### PROMPT
When you reach the line with "Image resolution: width=476, height=2576." in the listing below, transcribe it and each line after it up to and including the line with "Refund Policy (206, 2246)", exactly and with nothing else.

### EXCERPTED DATA
┄┄┄┄┄┄

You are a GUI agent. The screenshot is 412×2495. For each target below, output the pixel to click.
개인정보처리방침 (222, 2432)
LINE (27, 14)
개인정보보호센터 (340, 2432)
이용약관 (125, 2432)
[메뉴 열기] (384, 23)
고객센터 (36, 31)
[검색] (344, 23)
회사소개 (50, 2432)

┄┄┄┄┄┄

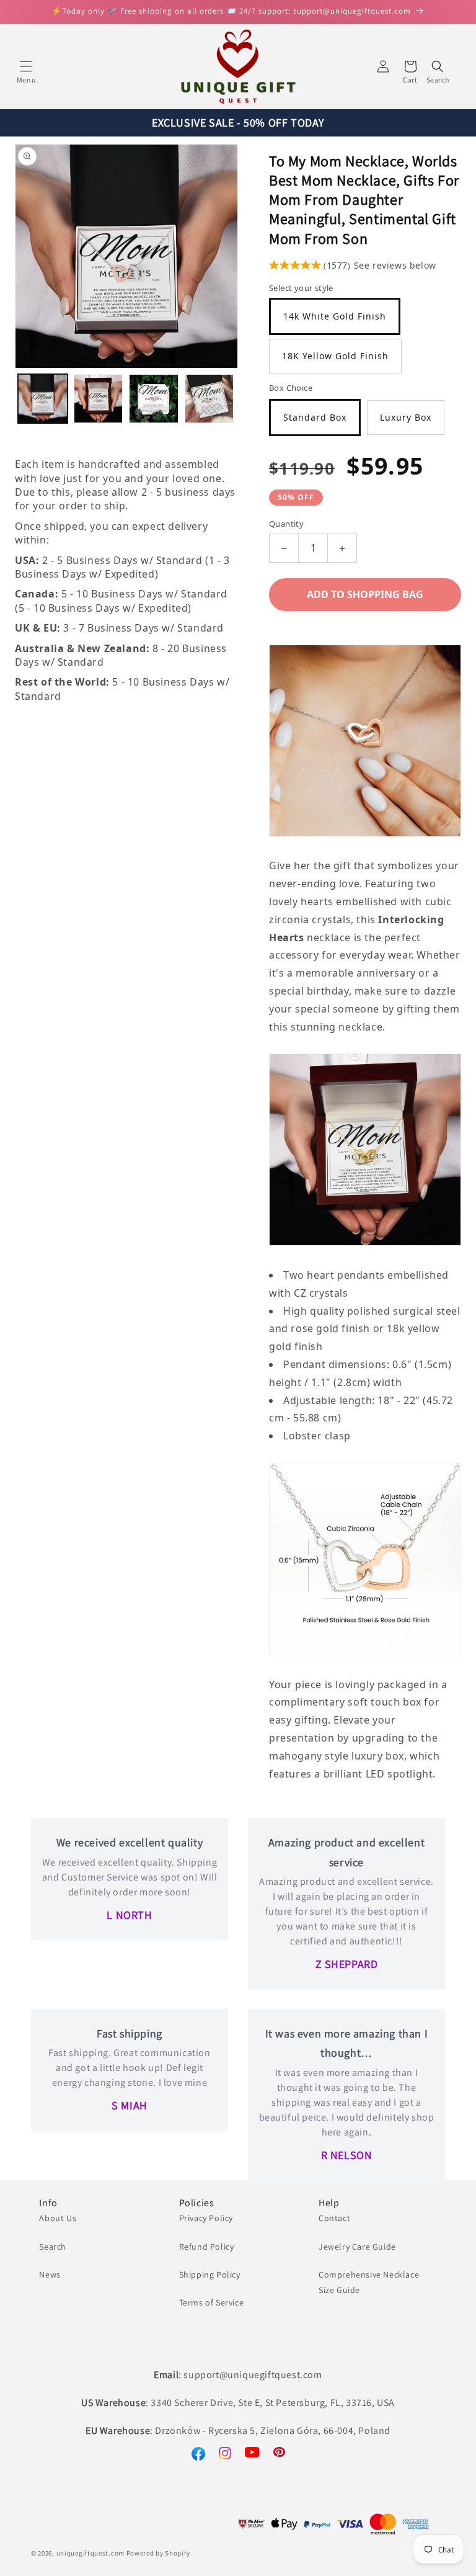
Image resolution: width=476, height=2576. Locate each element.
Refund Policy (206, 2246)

┄┄┄┄┄┄

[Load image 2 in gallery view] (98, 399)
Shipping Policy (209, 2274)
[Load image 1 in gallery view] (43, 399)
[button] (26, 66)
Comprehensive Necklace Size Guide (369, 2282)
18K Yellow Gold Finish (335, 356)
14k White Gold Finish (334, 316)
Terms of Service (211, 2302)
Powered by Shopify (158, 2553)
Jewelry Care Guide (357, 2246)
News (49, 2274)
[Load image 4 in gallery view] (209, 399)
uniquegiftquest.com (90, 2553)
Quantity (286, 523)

┄┄┄┄┄┄

### RESULT OF THIS TASK
Image resolution: width=476, height=2576. Locate each element.
Refund Policy (206, 2246)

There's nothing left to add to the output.